### PROBLEM DETAILS
Return, word for word, the stretch of the records below from the line containing "health [675, 288]" through the line containing "Looking at the", including both of those lines.

+++ DATA SHOWN

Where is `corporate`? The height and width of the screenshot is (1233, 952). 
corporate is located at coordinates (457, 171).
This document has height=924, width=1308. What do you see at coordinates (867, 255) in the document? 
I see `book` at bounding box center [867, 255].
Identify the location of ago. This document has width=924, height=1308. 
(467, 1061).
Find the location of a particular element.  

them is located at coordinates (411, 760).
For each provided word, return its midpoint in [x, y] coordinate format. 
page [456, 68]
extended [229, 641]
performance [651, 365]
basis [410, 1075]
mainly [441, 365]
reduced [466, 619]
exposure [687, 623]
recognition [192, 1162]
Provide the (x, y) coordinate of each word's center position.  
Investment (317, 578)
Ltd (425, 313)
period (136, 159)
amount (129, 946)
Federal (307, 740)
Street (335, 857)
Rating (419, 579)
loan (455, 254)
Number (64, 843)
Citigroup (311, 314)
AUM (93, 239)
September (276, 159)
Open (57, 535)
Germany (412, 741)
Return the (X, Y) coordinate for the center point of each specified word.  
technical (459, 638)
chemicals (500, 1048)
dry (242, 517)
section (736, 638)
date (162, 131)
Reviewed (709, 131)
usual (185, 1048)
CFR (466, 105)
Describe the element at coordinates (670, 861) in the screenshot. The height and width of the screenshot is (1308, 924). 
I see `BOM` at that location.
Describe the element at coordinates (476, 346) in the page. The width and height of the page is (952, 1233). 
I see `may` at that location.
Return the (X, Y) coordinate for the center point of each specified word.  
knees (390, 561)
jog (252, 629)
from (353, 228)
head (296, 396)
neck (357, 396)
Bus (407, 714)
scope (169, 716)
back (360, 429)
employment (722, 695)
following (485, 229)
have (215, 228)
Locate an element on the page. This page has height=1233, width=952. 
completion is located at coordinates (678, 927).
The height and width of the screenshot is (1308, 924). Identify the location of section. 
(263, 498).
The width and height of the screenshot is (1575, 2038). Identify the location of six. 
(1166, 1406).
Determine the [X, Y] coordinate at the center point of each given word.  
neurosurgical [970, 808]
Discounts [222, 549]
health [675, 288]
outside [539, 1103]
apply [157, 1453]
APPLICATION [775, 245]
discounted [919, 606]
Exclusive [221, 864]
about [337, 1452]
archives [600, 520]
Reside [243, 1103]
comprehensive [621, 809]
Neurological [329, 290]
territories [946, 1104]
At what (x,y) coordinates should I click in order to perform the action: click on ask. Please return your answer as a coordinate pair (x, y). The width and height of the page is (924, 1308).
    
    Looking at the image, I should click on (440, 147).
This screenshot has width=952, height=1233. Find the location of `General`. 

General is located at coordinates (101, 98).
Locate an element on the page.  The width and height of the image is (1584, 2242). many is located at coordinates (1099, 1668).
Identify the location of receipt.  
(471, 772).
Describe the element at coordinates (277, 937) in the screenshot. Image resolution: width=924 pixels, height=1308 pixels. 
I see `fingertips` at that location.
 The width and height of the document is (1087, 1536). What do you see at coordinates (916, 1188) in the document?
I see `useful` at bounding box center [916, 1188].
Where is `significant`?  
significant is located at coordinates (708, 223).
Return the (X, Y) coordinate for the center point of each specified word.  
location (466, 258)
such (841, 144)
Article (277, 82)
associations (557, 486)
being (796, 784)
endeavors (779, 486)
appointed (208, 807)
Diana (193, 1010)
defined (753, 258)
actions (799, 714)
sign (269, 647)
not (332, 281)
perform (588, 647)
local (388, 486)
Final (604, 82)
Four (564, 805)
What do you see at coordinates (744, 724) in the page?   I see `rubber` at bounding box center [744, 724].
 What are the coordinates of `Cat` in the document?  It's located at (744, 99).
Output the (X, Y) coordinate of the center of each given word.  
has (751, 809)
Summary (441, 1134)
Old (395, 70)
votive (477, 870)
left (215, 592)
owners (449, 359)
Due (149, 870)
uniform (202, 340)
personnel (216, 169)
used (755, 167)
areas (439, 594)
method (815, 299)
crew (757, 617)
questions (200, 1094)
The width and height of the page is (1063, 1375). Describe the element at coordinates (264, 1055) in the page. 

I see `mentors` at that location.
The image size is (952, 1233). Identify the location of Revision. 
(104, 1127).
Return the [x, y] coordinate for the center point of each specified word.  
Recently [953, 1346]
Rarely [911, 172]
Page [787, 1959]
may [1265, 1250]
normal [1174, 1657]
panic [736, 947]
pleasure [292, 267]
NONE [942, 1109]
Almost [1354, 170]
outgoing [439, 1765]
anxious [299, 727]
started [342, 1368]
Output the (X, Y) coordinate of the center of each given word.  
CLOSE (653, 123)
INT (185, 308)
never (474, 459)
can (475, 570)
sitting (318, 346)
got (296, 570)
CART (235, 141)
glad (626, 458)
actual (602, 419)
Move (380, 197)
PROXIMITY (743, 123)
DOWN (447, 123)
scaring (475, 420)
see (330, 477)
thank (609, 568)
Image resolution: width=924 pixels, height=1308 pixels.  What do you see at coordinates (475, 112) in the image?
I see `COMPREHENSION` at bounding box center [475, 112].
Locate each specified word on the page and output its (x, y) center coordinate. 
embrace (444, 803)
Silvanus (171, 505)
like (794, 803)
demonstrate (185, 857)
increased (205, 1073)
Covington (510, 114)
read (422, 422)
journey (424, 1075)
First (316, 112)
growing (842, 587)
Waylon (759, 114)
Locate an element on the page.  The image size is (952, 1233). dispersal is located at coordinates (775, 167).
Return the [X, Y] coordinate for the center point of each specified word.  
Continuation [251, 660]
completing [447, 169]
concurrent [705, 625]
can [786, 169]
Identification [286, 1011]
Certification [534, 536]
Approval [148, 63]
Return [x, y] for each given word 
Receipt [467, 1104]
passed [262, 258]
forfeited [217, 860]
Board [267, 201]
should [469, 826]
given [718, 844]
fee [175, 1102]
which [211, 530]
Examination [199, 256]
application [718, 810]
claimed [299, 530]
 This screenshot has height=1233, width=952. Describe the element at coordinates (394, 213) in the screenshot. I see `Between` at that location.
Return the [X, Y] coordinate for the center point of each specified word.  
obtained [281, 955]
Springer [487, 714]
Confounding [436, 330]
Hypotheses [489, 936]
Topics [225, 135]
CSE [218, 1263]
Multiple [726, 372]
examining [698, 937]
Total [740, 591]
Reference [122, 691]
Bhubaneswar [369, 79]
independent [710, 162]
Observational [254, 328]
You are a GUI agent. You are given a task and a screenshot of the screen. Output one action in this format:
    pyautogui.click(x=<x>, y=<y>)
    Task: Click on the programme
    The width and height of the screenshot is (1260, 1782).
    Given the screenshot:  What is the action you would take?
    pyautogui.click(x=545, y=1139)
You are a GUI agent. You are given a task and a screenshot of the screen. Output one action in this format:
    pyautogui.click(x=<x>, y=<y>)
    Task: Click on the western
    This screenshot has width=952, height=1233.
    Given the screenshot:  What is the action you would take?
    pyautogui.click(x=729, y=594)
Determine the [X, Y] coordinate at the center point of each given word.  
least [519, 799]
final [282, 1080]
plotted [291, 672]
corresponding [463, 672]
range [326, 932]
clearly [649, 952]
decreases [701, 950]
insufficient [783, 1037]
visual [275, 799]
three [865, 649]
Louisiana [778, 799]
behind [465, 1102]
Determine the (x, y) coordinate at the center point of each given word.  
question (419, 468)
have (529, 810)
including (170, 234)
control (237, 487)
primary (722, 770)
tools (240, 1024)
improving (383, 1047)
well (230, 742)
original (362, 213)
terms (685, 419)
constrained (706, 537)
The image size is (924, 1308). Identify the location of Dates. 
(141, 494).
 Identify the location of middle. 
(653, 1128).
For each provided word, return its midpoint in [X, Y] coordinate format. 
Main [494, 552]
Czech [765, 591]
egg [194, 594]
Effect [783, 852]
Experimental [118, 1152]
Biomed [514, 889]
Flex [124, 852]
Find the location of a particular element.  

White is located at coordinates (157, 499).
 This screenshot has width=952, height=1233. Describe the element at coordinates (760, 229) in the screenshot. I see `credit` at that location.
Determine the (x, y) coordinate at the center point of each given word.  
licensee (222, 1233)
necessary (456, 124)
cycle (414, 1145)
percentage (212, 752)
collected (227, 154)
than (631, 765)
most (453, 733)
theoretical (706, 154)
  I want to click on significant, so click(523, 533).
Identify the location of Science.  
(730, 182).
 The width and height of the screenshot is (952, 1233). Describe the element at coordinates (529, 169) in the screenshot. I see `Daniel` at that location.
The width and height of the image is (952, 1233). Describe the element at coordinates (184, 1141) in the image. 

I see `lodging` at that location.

++++++

### RESULT OF THIS TASK
health [675, 288]
outside [539, 1103]
apply [157, 1453]
APPLICATION [775, 245]
discounted [919, 606]
Exclusive [221, 864]
about [337, 1452]
archives [600, 520]
Reside [243, 1103]
comprehensive [621, 809]
Neurological [329, 290]
territories [946, 1104]
At what (x,y) coordinates should I click in order to perform the action: click on ask. Please return your answer as a coordinate pair (x, y). The width and height of the page is (924, 1308).
    
    Looking at the image, I should click on (440, 147).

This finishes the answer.